History of Name of Covid-19

And only AFTER THAT, certain people who wanted to blame the virus on China started referring to it as the “China Virus”. No one ever called it that in good faith – that name was created and promulgated as a racist attack: originally an attempt to downplay the importance in the US, and then as an attempt to cast blame.

I’m not certain how long there have been guidelines discouraging naming diseases after regions. Certainly, people routinely violate them as it’s a handy way to refer to new diseases. And mostly it’s just descriptive. No one ever cast “Lyme Disease” as the fault of the town of Lyme.

As Stranger says, the formal names for those variants are not very user-friendly. That’s okay, we’ll have lots more variants soon enough, and no one but virologists will try to keep track of them. So they don’t really need good names.

This morning I saw a news report:

“There are a number of variants circulating around the world, but so far, scientists are concerned about three in particular: the U.K. variant (known as B117), the variant found in South Africa (known as B1351) and another variant found in Brazil (known as P1).”

I suspect that variants will continue to be known by geographic location, just because most people will not understand B117, B1351, and P1.

Turnabout is fair play: If the next damned virus starts in this hemisphere., the irresponsible elements in the Asian news can call it the “big-nosed foreign devil virus”.

“Don’t you call my ‘usband ‘Big Nose’!”

Stranger

It is hard to imagine a serious, long-lasting impact to a region of using the traditional method of naming a virus. All in all, it seem as if people just want to get upset about something. I provided a list of a hundred or so place-name viruses. I suppose very few of them were bothered by the traditional naming system.

Of the 832 incidents reported in California, many included anti-Asian slurs and references to China and the coronavirus. One assailant yelled about “bringing that Chinese virus over here” during an attack against an Asian-American man at a San Francisco hardware store on May 6. The assailant reportedly also said “Go back to China,” “F---- you, Chinaman” and “F— you, you monkey.” In another San Francisco incident on June 9, someone threw a glass bottle at a woman putting her child in a car seat and yelled, “Go home Ch—k.” And in Santa Clara on June 16, a man kicked a woman’s dog and then spat at her, saying, “Take your disease that’s ruining our country and go home.”

[DATA BLOCK]
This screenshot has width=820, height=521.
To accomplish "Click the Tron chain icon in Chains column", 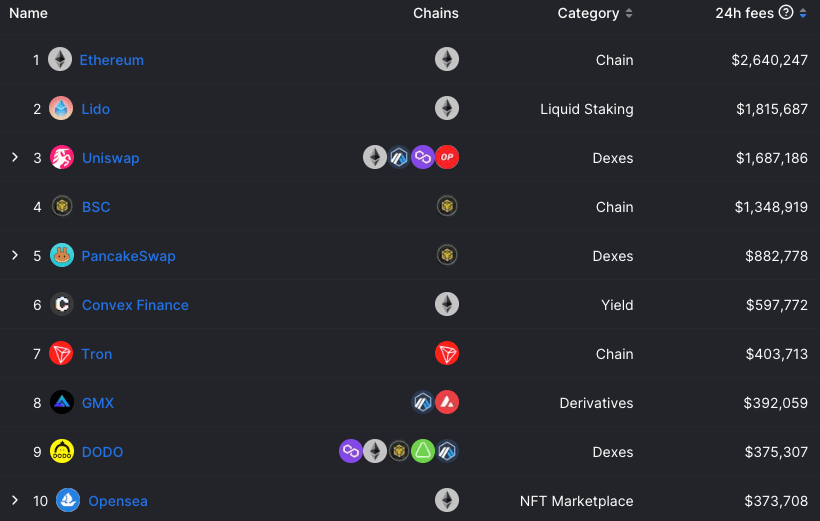I will (x=447, y=354).

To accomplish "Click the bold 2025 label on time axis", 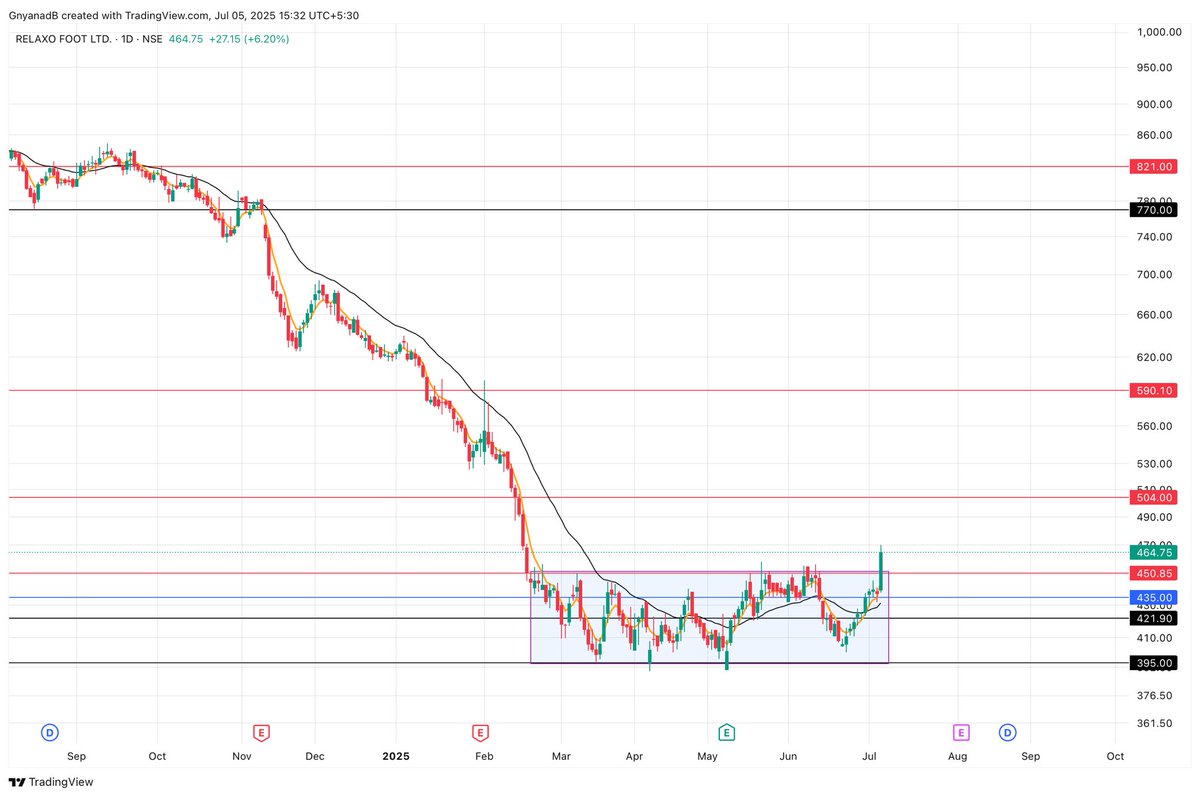I will 396,756.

[WHAT THIS EXERCISE ASKS]
(1) Does each statement agree with the Covid-19 naming text? Answer yes or no for each, quoting the deciding words from the text.
(a) The news report named three variants that scientists are especially concerned about.
(b) The text says Lyme Disease was blamed on the town of Lyme.
(c) The Santa Clara incident took place on June 9.
(2) Please reproduce the passage of the Covid-19 naming text starting at "I suspect that" and ending at "traditional naming system.".
The data plays no part in this work.

[ANSWERS TO THE EXERCISE]
(1)
(a) Yes: "so far, scientists are concerned about three in particular"
(b) No: "No one ever cast “Lyme Disease” as the fault of the town of Lyme."
(c) No: "And in Santa Clara on June 16"

(2)
I suspect that variants will continue to be known by geographic location, just because most people will not understand B117, B1351, and P1.

Turnabout is fair play: If the next damned virus starts in this hemisphere., the irresponsible elements in the Asian news can call it the “big-nosed foreign devil virus”.

“Don’t you call my ‘usband ‘Big Nose’!”

Stranger

It is hard to imagine a serious, long-lasting impact to a region of using the traditional method of naming a virus. All in all, it seem as if people just want to get upset about something. I provided a list of a hundred or so place-name viruses. I suppose very few of them were bothered by the traditional naming system.